PART II. OTHER INFORMATION
Item 5. Other Information
During the reporting period the board of directors approved an
amendment to the corporation's bylaws decreasing the number of board
positions from twenty to nineteen, which action eliminated the
vacancy created by the retirement of Whitney S. Powers effective
August 31, 1995.
Item 6. Exhibits and Reports on Form 8-K
(a) Applicable Exhibits
(3.1) Certificate of Incorporation is filed as Exhibit 3.1 to
Registrant's Registration Statement on Form S-14, Registration
No. 2-95743, and is incorporated herein by reference.
Certificate of Amendment to the Certificate of Incorporation,
filed with the Secretary of State of New York on April 1, 1988,
is incorporated herein by reference to Exhibit A of the
registrant's Form 10-K for the year ended December 31, 1988,
File No. 0-13888.
(3.2) Bylaws of the Registrant, as amended to September 13, 1995.
Exhibit A
(27) Financial Data Schedule (EDGAR version only)
(b) Reports on Form 8-K
During the quarter ended September 30, 1995, no reports on Form
8-K or amendments to any previously-filed Form 8-K were filed by
the registrant.<PAGE>
FORM 10-Q
QUARTERLY REPORT
EXHIBIT INDEX
FOR PERIOD ENDING SEPTEMBER 30, 1995
CHEMUNG FINANCIAL CORPORATION
ELMIRA, NEW YORK
EXHIBIT A Amended Bylaws Effective September 13, 1995
<PAGE>
EXHIBIT A
CHEMUNG FINANCIAL CORPORATION
BY-LAWS
Amended to September 13, 1995
ARTICLE I
OFFICES
SECTION 1. Principal Office
The principal office of the corporation shall be located in the City of
Elmira, County of Chemung and State of New York.
SECTION 2. Other Offices
The corporation may also have such other offices, either within or without
the State of New York, as the Board of Directors may from time to time
determine or the business of the corporation may require.
ARTICLE II
Shareholders
SECTION 1. Place of Meetings of Shareholders
Meetings of shareholders may be held at such place, within or without the
State of New York, as may be fixed by the Board of Directors.

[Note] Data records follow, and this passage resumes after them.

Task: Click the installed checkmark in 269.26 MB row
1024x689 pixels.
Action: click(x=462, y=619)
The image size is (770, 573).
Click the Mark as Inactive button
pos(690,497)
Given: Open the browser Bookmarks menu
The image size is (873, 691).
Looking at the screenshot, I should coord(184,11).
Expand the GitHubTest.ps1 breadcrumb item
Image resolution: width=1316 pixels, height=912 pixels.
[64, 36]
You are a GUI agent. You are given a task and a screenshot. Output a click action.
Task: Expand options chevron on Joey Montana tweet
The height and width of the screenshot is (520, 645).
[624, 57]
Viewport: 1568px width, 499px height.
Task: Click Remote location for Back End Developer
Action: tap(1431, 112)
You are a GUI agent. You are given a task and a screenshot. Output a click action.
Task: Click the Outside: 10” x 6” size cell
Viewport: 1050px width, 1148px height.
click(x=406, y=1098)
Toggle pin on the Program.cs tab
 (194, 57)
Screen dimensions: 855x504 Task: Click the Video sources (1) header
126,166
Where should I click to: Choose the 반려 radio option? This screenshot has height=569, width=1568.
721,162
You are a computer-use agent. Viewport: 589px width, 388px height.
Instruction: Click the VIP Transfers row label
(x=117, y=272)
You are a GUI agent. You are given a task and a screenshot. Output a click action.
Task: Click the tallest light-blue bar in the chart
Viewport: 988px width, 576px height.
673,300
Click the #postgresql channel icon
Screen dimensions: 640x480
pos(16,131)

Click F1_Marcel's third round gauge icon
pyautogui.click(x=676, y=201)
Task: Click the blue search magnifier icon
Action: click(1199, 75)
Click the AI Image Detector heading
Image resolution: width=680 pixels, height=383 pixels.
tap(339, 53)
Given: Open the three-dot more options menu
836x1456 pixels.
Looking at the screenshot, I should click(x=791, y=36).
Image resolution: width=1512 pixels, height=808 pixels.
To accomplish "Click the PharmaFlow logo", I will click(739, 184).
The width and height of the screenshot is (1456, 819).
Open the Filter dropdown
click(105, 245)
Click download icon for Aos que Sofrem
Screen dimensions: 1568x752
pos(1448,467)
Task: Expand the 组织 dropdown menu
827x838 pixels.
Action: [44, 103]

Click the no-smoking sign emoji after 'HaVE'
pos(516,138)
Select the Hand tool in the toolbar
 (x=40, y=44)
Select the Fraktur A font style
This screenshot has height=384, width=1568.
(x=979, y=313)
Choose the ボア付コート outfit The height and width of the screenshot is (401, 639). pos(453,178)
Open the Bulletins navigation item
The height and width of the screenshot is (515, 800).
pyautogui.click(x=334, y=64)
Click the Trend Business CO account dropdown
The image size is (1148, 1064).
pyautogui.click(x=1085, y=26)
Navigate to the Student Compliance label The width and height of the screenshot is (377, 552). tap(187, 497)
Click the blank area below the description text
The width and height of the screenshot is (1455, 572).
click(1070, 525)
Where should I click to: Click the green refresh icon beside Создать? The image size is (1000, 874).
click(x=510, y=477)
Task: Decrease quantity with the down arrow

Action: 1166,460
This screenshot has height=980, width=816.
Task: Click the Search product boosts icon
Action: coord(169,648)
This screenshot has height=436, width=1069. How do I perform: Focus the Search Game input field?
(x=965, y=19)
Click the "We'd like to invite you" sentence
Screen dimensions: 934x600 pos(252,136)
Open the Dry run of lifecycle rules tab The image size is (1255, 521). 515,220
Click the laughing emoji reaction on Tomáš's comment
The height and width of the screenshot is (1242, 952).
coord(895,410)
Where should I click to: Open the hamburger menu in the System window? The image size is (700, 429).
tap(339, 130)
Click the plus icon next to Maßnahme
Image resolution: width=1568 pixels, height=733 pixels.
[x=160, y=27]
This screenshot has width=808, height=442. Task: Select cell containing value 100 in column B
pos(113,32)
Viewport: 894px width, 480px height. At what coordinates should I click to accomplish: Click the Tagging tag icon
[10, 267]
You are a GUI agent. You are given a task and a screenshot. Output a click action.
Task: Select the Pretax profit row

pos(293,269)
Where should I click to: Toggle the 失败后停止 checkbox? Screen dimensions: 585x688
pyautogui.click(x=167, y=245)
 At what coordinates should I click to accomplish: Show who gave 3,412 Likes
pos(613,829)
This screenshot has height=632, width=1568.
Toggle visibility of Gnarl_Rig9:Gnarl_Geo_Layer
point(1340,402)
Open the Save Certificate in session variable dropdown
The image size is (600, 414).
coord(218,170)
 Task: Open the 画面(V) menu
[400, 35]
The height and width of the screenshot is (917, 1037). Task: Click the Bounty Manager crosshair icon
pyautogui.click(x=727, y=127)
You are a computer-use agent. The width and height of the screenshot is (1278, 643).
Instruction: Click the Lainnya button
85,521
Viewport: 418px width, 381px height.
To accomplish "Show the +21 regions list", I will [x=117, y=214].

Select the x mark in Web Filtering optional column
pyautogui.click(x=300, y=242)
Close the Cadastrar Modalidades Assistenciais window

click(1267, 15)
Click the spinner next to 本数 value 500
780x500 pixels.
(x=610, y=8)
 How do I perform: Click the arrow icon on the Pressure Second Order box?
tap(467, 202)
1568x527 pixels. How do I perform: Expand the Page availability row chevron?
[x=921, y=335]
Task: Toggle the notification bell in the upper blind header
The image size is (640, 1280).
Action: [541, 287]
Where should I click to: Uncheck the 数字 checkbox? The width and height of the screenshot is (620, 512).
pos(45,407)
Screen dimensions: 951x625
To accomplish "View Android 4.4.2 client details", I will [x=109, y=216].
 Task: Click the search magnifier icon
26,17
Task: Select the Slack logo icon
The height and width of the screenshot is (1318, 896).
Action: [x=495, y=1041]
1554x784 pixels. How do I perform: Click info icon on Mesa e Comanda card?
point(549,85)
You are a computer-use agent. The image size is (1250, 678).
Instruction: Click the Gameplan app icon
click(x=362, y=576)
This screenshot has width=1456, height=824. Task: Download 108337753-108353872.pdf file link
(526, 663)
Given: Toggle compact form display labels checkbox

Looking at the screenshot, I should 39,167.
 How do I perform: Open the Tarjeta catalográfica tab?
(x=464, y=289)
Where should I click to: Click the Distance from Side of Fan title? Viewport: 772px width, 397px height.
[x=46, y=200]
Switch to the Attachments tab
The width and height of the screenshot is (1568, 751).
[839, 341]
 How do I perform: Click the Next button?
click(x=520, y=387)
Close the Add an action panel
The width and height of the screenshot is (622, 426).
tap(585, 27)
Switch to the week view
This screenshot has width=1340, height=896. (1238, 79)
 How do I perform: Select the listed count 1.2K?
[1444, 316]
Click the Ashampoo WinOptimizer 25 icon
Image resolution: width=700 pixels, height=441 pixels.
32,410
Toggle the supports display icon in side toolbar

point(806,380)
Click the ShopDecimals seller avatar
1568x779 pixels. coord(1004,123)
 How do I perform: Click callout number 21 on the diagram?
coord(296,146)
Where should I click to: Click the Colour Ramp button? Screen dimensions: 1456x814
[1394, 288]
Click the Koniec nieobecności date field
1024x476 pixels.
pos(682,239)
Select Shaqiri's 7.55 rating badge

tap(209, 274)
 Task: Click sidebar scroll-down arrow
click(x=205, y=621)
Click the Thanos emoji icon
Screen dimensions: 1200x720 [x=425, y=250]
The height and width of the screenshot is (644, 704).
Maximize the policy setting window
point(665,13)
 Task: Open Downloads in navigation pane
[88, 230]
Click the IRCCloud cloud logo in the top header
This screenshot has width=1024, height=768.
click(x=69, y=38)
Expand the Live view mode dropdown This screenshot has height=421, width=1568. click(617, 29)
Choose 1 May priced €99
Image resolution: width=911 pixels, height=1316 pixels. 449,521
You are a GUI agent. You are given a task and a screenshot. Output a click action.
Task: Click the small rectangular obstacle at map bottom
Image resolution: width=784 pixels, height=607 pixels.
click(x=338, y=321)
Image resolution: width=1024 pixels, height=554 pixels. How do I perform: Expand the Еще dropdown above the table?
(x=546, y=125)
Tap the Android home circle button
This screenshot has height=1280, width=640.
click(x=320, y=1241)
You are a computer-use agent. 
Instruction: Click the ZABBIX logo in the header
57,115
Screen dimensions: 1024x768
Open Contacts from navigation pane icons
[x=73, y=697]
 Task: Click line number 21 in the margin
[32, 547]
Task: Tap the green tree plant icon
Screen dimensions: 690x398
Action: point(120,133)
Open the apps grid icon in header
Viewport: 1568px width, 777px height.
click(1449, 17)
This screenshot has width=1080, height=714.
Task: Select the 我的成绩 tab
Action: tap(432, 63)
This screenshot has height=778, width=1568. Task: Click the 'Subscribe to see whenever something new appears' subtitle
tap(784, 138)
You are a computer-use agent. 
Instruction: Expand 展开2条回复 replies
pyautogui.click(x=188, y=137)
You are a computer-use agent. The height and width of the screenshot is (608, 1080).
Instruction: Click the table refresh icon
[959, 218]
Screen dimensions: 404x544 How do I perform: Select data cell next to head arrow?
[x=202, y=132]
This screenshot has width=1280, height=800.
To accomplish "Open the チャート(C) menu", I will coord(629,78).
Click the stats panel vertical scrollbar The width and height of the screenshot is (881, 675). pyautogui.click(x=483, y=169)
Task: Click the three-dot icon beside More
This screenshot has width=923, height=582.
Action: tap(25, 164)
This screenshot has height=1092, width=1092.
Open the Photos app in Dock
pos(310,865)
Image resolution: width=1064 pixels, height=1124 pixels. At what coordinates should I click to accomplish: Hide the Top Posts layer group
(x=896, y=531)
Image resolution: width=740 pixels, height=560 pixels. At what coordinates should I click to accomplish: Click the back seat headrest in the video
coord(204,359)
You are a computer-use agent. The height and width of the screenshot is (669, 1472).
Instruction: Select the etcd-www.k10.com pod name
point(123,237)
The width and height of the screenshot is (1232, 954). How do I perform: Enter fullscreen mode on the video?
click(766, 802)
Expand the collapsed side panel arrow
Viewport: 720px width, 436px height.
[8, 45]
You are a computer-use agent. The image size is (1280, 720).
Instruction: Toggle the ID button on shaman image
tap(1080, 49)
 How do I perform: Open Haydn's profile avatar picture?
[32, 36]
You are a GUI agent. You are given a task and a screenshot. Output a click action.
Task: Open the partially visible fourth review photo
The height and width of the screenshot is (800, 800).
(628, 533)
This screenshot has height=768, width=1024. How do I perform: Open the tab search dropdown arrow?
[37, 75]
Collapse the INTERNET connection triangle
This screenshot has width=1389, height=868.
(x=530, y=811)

SECTION 2. Annual Meeting of Shareholders
A meeting of shareholders shall be held annually on such date and at such
place and time as may be fixed by the Board of Directors for the election of
directors and the transaction of other business.
SECTION 3. Special Meetings of Shareholders
Special meetings of the shareholders may be called by the Board of
Directors or by the chairman of the board or by the president. Such call shall
state the purpose or purposes of the proposed meeting. Business transacted at
any special meeting shall be confined to the purpose or purposes for which the
meeting is called.
SECTION 4. Fixing Record Date
The Board of Directors may fix, in advance, a date as the record date for
purpose of determining the shareholders entitled to notice of or to vote at any
meeting of shareholders or any adjournment thereof, or to express consent to or
dissent from any proposal without a meeting, or for the purpose of determining
shareholders entitled to receive payment of any dividend or the allotment of
any rights, or for the purpose of any other action. Such date shall be not
more than fifty (50) nor less than ten (10) days before the date of such
meeting nor more than fifty (50) days before any other action. If no record
date is fixed, the record date for the purpose of determining shareholders
entitled to notice of or to vote at a meeting of shareholders shall be at the
close of business on the day next preceding the day on which notice is given
and for all other purposes shall be at the close of business on the day on
which the resolution of the Board of Directors relating thereto is adopted.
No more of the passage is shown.